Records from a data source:
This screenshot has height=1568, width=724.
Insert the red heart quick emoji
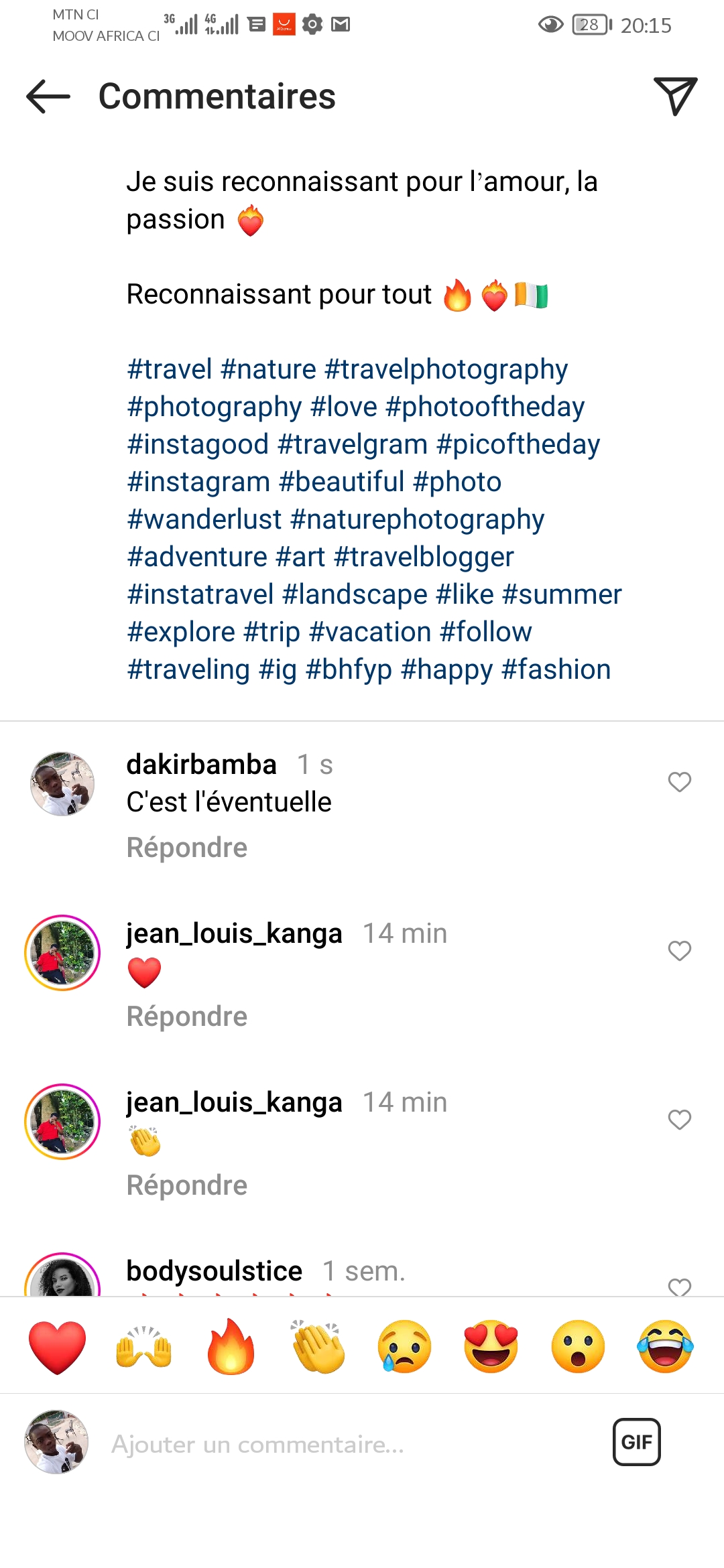click(x=58, y=1347)
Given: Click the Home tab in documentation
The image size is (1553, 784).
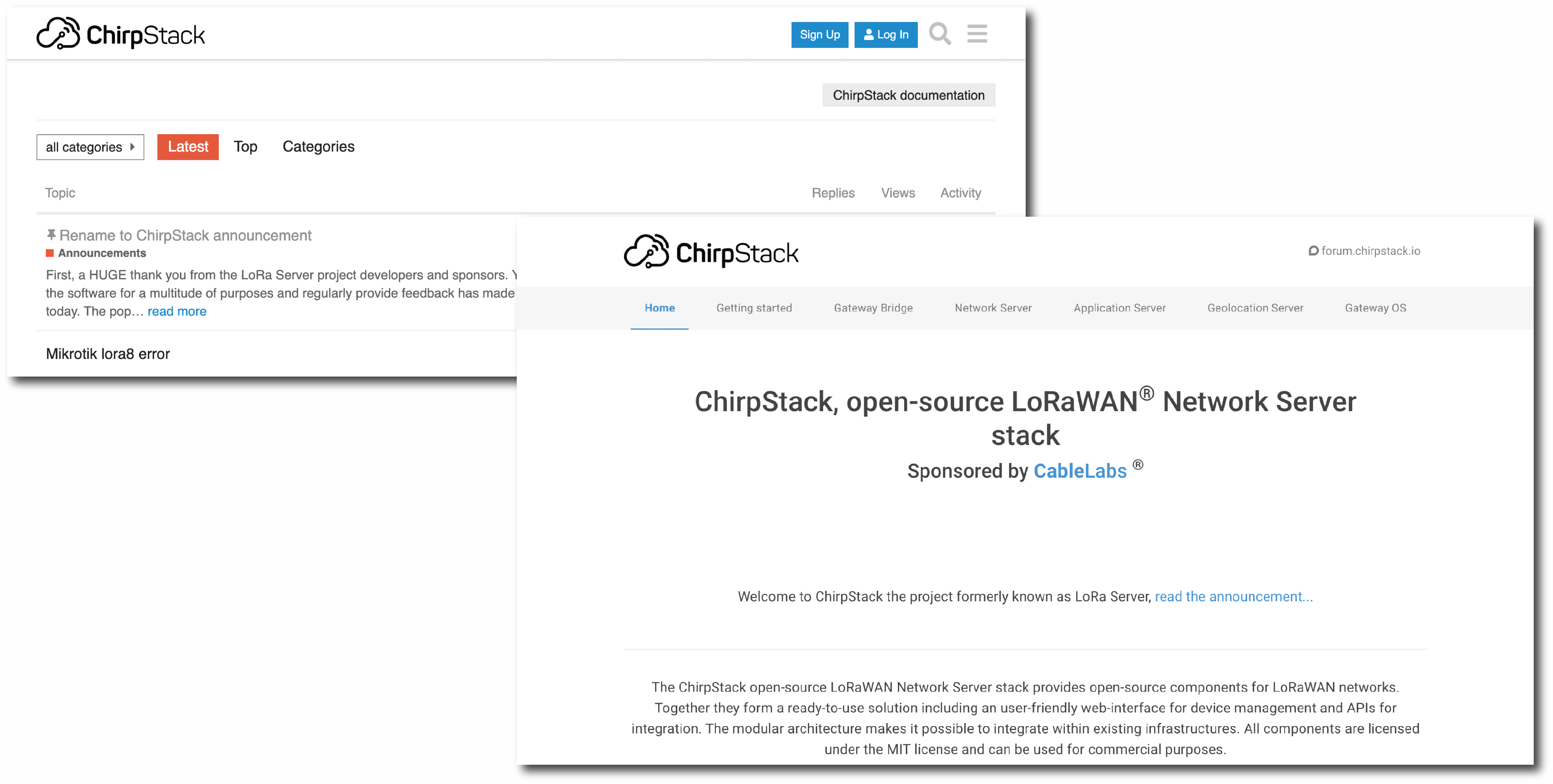Looking at the screenshot, I should click(660, 307).
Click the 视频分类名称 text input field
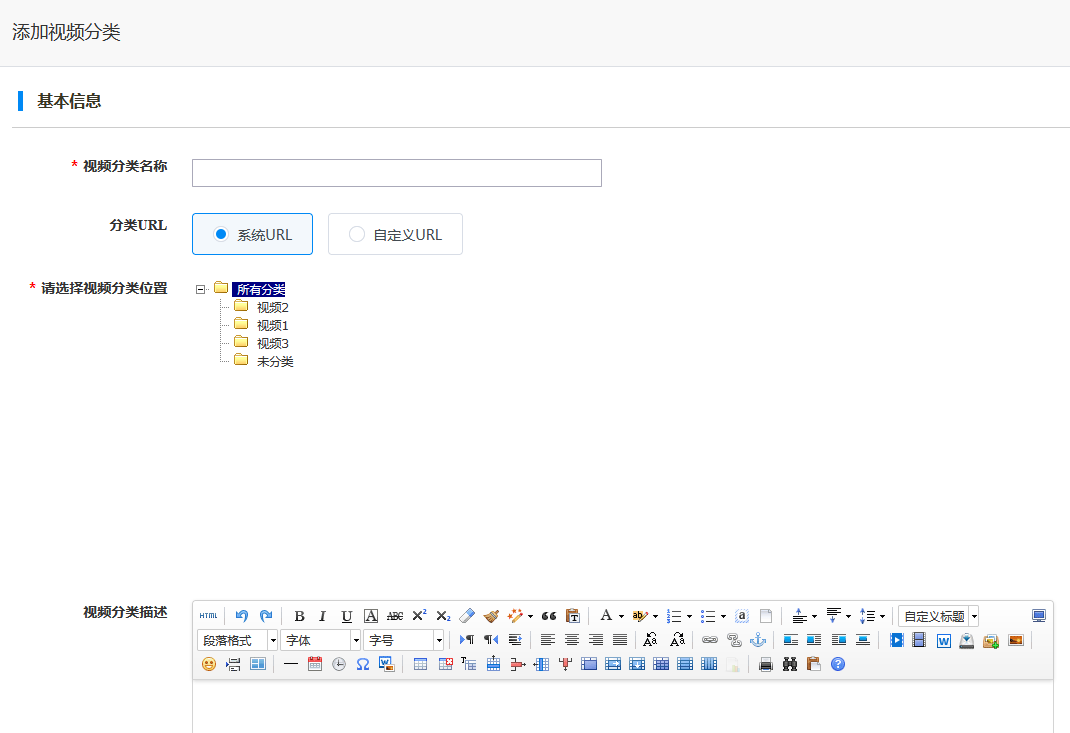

#### Task brief
Within the entries above, the lines from the one with "Insert the red heart quick emoji" through the final line are to be printed exactly, with the pictures removed.

#### Completed exercise
Insert the red heart quick emoji
click(x=58, y=1347)
Given: Click the Home tab in documentation
The image size is (1553, 784).
Looking at the screenshot, I should click(660, 307).
Click the 视频分类名称 text input field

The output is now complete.